Although consolidation of its auto leasing operations has meant improved efficiency, ALI has not reduced its client services activities, according to Stalowski. "There have been a great number of changes since I came into this industry 25 years ago," Stalowski observes. "For example, with the number of consolidations, there's been a reduction in the number of players. I think consolidation sometimes causes limitations in flexibility and quality of service. Our specialty has been in the flexibility of services we offer, and we can position ourselves for flexibility, so we can pick up some of the business that's left after these consolidations."

Stalowski says that the depth of services available and technological improvements are among factors that make ALI unique. "We have the most advanced remote access for clients from our database; we have advanced tape-to-tape maintenance records, and our fleet management services are extensive," he notes. "All these things put us a half-step ahead of our competition."

"Vehicle leasing is one of the most competitive businesses in the U.S. today," Kines adds, "and lip-service won't hold water. We've grown only because we've proved to our clients that The Associates is committed to serving their needs and providing that added value that can make a difference in their operations."

This spring, when the 1988 Automotive Fleet Fact Book is published, ALI will likely have moved up a few places on the list. The company has added several thousand auto units in the past year, and there have been industry mergers that will affect the overall standings as well.

Says Larkin, "Our major near-term growth will be related to increasing prospect awareness of ALI and increasing the client base as a result of direct sales efforts. To reach the long-term goal of being one of the nation's top five lessors, we have taken steps to provide the finest product available. We're leaning toward the mid- to high-end market right now, because we feel that volume clients would be more attracted to that end. At the same time, we've been extremely successful in heavy-duty truck leasing, and because of growth patterns in the private carrier segment, we've planned expansion into other truck segments."

According to Larkin, ALI will, in the first quarter of 1988, launch an advertising and direct mail campaign directed toward specific market segments, such as the grocery distribution industry and the beer wholesaling industry. "We have solid experience in the trucking industry, per se, because our transportation division is the largest in the country," Larkin says. "Now we are pushing for increased exposure in the private sector."

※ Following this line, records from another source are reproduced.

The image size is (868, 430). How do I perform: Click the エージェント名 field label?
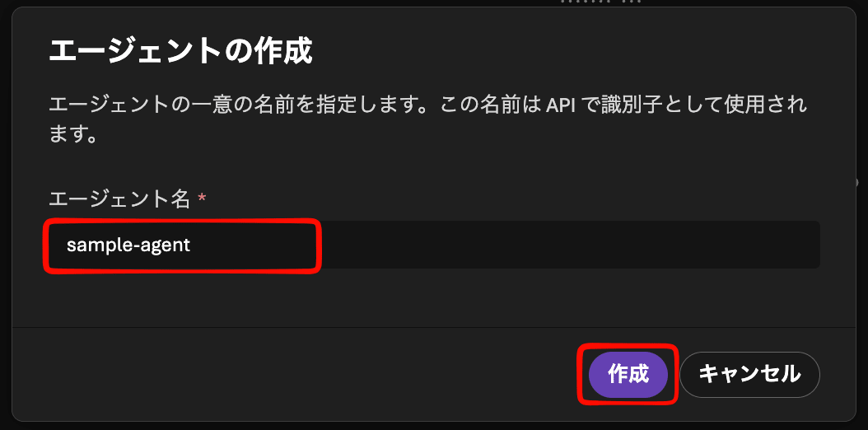pos(120,199)
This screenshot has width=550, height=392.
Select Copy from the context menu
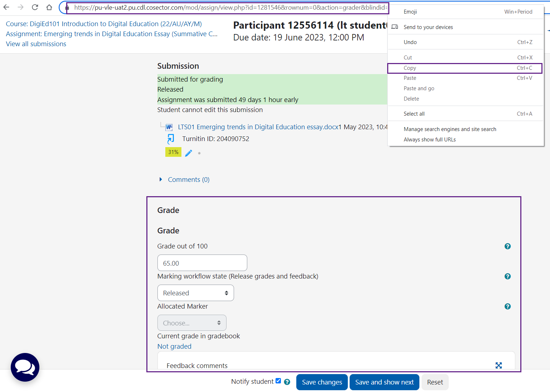[410, 68]
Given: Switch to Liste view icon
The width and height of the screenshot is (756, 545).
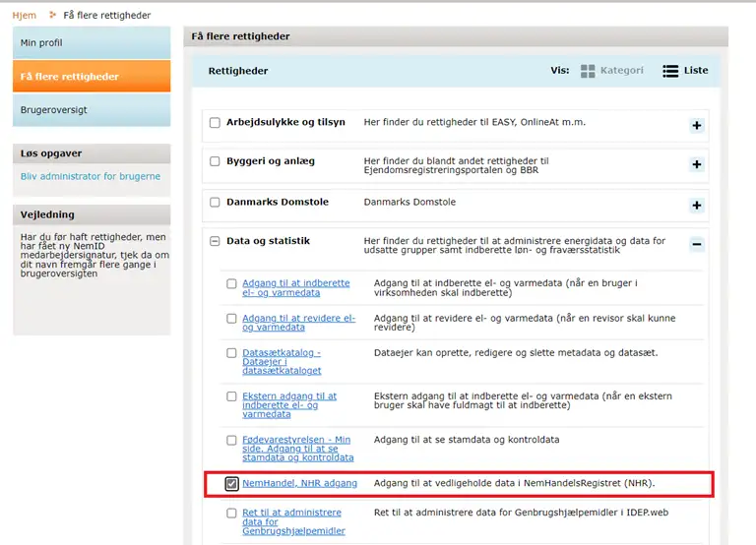Looking at the screenshot, I should (670, 71).
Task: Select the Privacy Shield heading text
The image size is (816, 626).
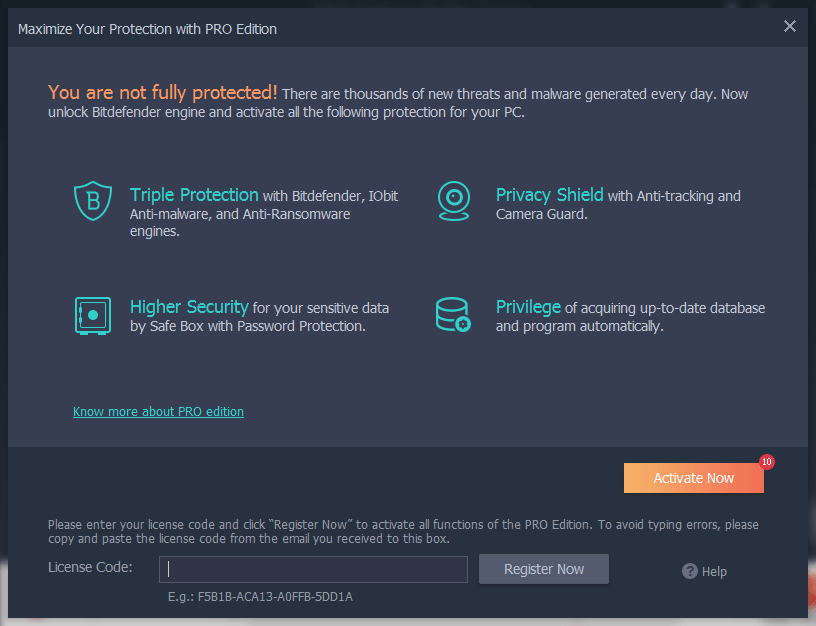Action: (549, 195)
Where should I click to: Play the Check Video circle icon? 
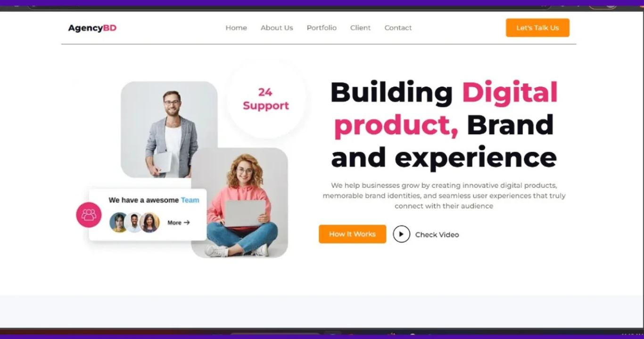[x=401, y=234]
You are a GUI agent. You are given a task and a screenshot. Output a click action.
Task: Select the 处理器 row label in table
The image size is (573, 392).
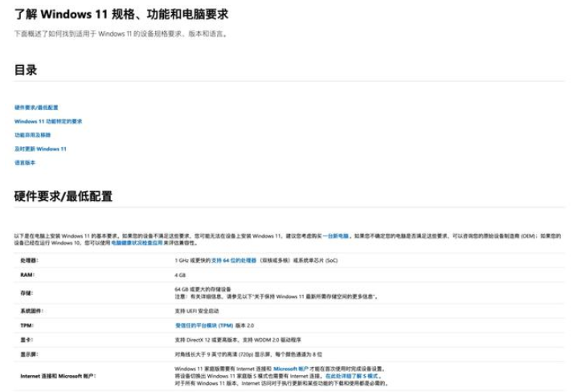29,260
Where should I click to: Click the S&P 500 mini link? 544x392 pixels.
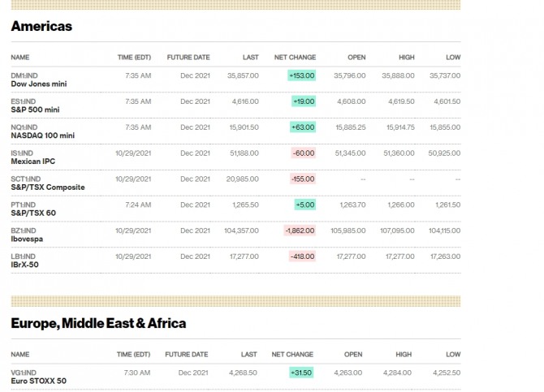pos(36,110)
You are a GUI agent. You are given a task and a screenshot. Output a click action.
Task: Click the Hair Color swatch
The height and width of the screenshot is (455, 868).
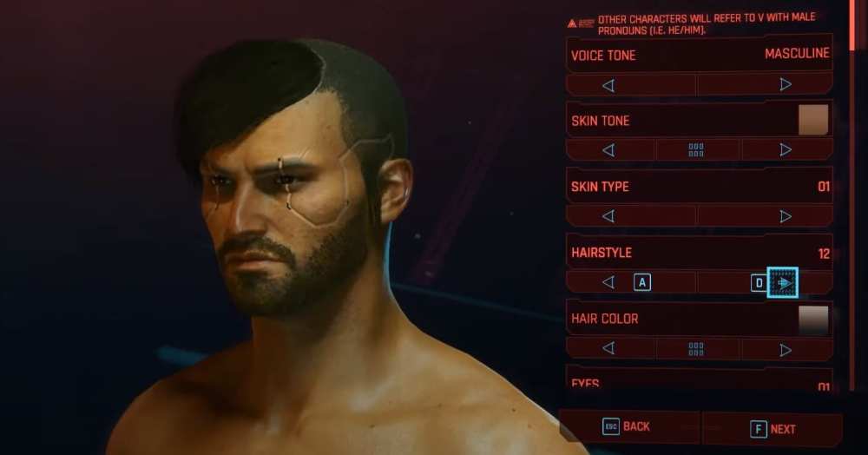813,320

"We have two broad objectives in the marketplace," Kines explains. "First, we're going to continue to be cost-effective through the commitment of additional resources to automation, which will allow us to serve clients with increased capabilities. Second, we are going to increase our visibility in the marketplace by supporting a very aggressive advertising campaign."

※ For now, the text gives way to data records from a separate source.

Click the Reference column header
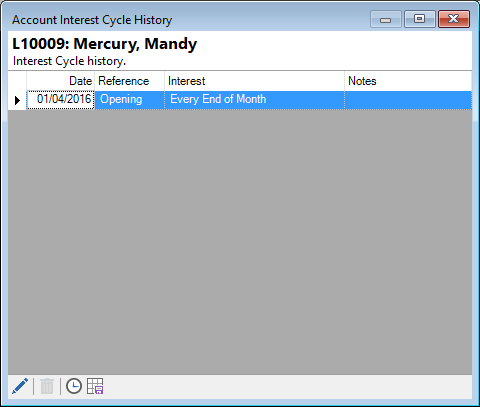The height and width of the screenshot is (407, 480). 130,81
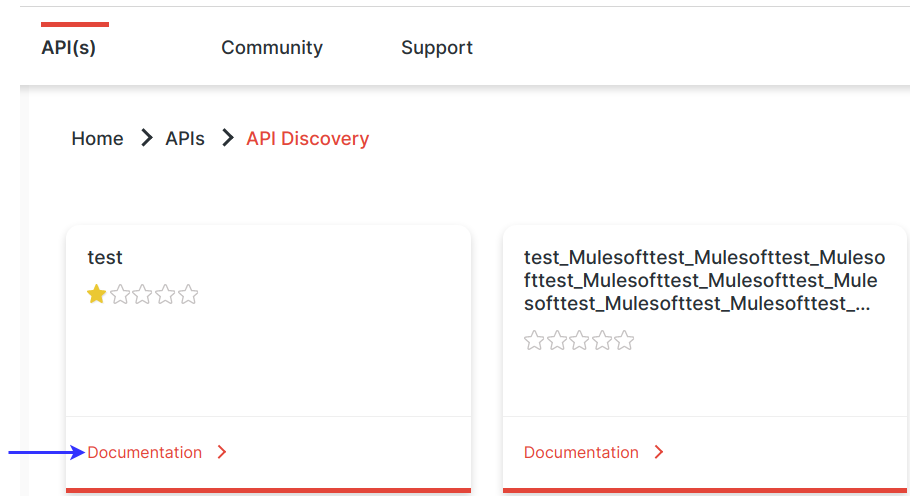Select the API Discovery breadcrumb
This screenshot has width=911, height=497.
[x=308, y=139]
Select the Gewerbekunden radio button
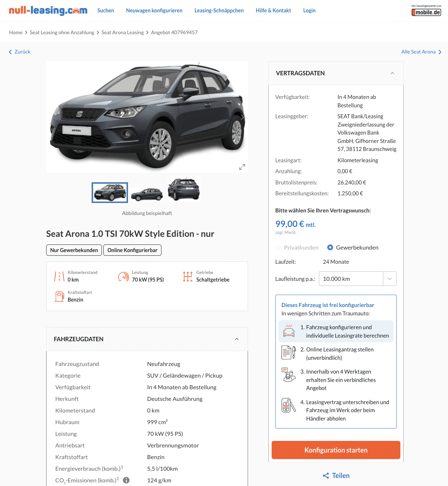This screenshot has height=486, width=448. [x=330, y=247]
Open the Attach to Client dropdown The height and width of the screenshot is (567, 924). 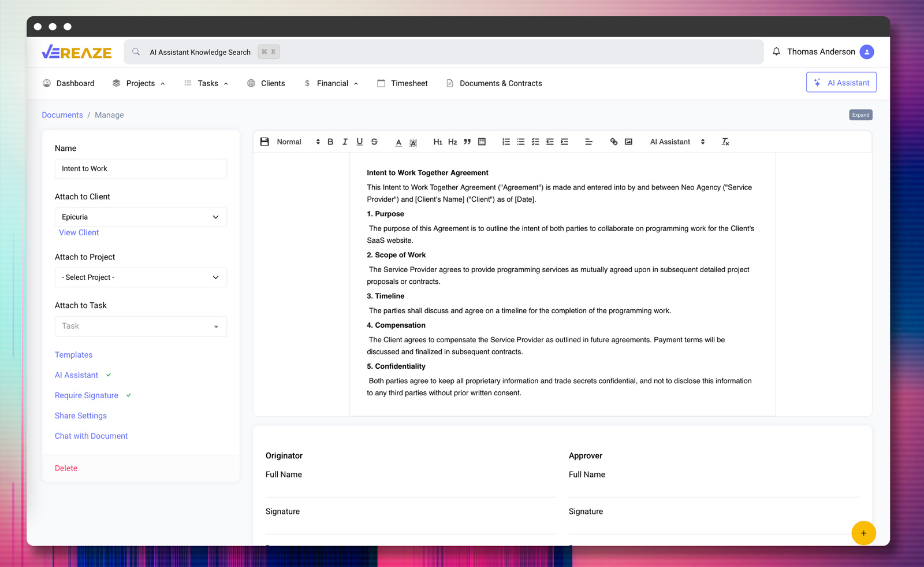coord(140,217)
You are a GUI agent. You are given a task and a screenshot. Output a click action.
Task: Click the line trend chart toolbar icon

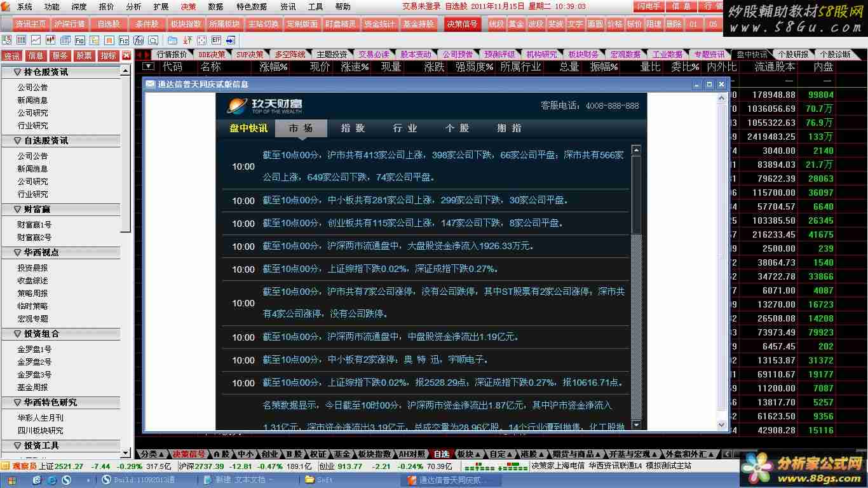coord(36,40)
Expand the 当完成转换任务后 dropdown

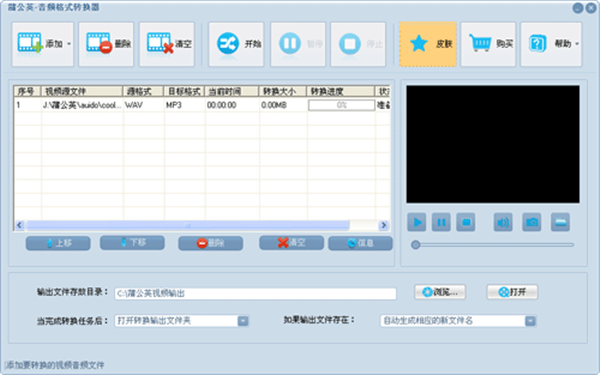243,321
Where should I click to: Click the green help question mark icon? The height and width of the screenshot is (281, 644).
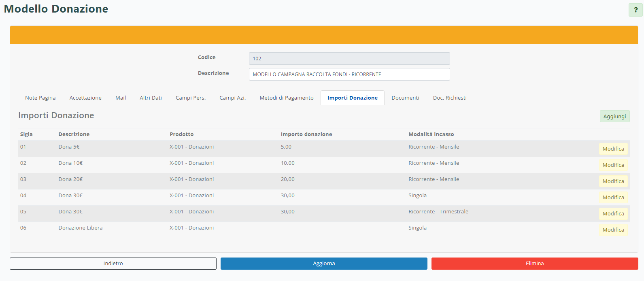pyautogui.click(x=635, y=10)
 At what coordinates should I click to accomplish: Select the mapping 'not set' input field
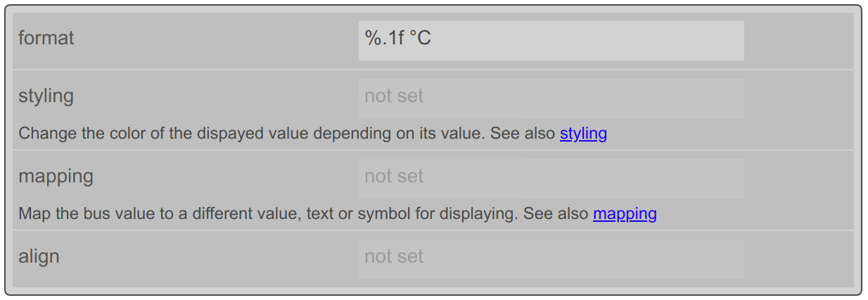551,178
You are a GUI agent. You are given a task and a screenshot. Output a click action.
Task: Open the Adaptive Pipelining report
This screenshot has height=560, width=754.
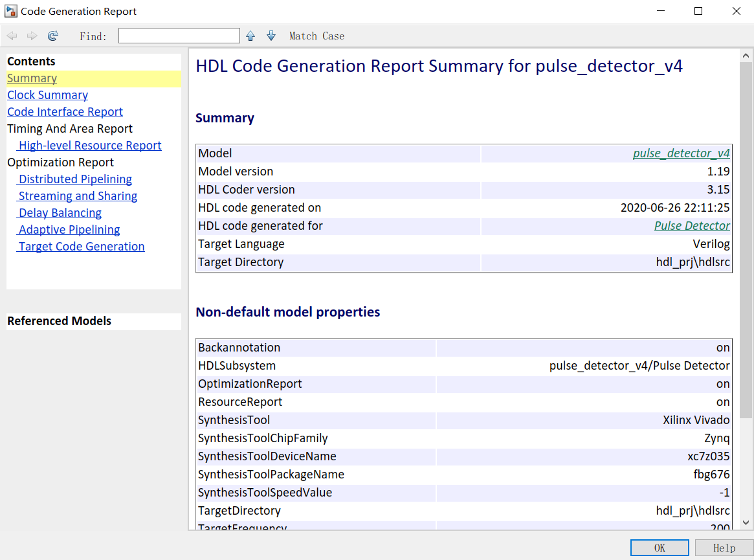(x=69, y=230)
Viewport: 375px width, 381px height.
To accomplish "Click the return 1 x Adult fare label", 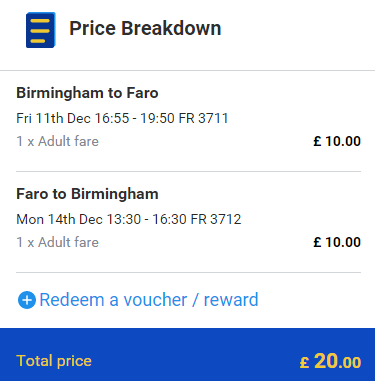I will point(58,242).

ALI has put a lot of points on the board since it entered the game in 1978. However, now that the company has moved to the major leagues, it's a new ball game. ALI took the opening kickoff and quickly moved up the field. Now it's first and 10 inside the 20, where the opposing defenses continue to stiffen the closer the company gets to the goal line.

In short, it won't be nearly as easy from here on out for Associates Leasing, Inc. to improve its standing. But then, 10 years ago, who would have bet on the Chicago Bears?